De um lado, a produtividade do setor de serviços em geral é baixa em razão da natureza não escalável e não padronizável de muitos serviços, da forma fragmentada como eles são produzidos e fornecidos e da intensidade de uso de mão de obra.

De outro lado, os custos do setor são elevados, dentre outros, em razão da doença de custos de Baumol (Baumol 1967) associada aos efeitos nos salários do setor decorrentes da formação de salários em setores com produtividade mais elevada.

Desta forma, quanto maior for a participação dos serviços de baixo valor agregado e de baixa produtividade dentro do próprio setor de serviços e na economia, mais baixa será a produtividade agregada e mais alto será o padrão de custos da economia (Arbache 2014).
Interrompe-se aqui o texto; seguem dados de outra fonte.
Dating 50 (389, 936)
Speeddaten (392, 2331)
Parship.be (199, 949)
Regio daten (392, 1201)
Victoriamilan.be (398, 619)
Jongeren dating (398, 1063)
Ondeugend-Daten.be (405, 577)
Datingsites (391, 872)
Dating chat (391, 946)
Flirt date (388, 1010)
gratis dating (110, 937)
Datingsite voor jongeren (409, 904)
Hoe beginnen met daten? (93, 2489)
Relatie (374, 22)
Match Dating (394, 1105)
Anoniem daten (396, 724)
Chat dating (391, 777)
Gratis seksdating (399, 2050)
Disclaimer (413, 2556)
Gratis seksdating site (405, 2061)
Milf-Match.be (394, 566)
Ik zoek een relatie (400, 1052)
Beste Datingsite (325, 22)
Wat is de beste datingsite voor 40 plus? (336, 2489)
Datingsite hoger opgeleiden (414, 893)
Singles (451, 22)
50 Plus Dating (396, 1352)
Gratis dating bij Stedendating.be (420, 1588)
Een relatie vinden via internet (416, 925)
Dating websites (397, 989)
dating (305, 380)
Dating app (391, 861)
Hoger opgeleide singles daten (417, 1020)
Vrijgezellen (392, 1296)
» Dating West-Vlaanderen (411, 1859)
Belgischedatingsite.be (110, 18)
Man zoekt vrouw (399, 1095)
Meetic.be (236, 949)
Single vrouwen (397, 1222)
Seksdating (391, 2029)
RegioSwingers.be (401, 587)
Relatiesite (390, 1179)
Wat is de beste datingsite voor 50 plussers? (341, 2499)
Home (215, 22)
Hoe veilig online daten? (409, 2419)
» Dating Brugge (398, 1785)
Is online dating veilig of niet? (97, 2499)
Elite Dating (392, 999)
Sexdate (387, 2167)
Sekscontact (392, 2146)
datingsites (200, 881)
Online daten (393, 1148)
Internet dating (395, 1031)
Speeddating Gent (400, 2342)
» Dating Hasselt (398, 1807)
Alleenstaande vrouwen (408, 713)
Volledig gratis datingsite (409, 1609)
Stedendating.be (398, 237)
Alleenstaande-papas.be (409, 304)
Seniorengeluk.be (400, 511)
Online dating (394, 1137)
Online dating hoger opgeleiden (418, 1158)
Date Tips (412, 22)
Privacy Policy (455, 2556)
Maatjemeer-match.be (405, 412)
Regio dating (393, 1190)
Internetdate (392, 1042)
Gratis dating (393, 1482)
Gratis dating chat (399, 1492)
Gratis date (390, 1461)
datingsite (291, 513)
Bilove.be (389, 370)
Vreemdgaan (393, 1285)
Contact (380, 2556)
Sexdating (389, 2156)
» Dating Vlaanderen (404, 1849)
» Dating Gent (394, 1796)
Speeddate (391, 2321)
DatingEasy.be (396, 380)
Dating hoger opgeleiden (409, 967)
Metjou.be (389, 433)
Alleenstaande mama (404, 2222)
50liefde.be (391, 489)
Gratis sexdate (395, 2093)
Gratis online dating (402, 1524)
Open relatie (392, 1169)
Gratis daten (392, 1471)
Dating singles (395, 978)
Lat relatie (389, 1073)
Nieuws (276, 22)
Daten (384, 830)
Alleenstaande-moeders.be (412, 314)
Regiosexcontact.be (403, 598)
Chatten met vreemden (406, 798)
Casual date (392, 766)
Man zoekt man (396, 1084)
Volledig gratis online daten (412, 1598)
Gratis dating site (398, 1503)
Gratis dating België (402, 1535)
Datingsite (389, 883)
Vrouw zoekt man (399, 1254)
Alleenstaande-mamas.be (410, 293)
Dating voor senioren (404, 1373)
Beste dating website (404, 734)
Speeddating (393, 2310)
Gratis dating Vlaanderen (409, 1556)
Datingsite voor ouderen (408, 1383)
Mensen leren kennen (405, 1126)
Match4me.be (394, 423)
O painel A da figura abaixo mostra a participação do setor de serviços no PIB no Brasil e em países avançados e emergentes para o ano de 2011. A participação no Brasil é elevada e comparável à de países avançados. Embora a elevadíssima participação dos serviços no Brasil seja uma anomalia , ainda assim ela não é per se um problema, já que os serviços poderiam ser majoritariamente de alta produtividade.

O problema é que, conforme mostram os painéis B e C, os serviços não comerciais (*), cuja produtividade média é bem mais baixa que a dos serviços comerciais (Arbache 2015) (**), são predominantes e têm participação desproporcionalmente grande na economia para padrões internacionais.

O aumento da produtividade agregada no Brasil requer, portanto, aumento da produtividade do setor de serviços não comerciais e expansão relativa dos serviços comerciais.

Políticas regulatórias, de crédito, tecnológicas, industriais, comerciais, de formação de capital humano e de investimentos devem se coordenar para que o objetivo acima seja alcançado e para que o setor de serviços se torne um aliado, e não um inimigo da transformação estrutural e do crescimento econômico.

painel

Fonte: cálculo do autor a partir da WIOD.

 

(*) Serviços comerciais (I64, J e K do ISIC, Rev. 3) são correios e telecomunicações, intermediação financeira, atividades imobiliárias comerciais, aluguel de máquinas e equipamentos, TI e atividades correlatas, P&D e outras atividades comerciais.

Outros serviços são as letras E, F, G, H, I60 a I63, L, M, N e O do ISIC, Rev. 3.

Classificação da OCDE.

(**) Produtividade no setor de serviços, in F. De Negri e R. Cavalcanti (orgs), Produtividade no Brasil – desempenho e determinantes, Brasília: IPEA, no prelo, 2015.